Give a single number in reply. It is the count of lines below that contain the string "opened".

── INFORMATION GIVEN ──

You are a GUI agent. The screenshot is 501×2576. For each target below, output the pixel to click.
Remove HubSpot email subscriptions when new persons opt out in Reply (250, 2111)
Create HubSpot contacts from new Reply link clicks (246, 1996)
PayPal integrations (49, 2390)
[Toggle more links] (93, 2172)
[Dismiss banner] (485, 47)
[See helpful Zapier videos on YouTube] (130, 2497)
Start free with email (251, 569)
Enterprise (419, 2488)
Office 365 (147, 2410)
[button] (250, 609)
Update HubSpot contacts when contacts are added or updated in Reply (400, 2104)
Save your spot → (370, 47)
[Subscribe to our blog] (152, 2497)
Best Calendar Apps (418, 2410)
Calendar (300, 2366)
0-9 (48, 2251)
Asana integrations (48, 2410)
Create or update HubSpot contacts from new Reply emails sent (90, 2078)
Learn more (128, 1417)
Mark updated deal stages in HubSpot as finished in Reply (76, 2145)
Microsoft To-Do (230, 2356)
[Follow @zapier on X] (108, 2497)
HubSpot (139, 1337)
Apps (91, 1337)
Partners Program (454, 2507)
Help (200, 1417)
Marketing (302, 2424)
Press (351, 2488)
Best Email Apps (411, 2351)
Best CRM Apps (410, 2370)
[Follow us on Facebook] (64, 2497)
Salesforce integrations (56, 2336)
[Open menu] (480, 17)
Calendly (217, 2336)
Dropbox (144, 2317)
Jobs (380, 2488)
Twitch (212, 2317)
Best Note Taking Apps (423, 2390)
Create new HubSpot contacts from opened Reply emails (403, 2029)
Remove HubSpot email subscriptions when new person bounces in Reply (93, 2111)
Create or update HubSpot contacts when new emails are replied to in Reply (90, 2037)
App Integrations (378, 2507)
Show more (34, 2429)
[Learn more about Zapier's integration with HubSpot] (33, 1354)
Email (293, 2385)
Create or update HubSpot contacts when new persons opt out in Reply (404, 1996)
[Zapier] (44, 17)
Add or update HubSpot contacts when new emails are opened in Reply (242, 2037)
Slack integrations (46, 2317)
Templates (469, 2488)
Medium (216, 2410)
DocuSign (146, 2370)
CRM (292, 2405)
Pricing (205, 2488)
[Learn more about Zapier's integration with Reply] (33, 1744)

───

[REPLY TO THE EXERCISE]
2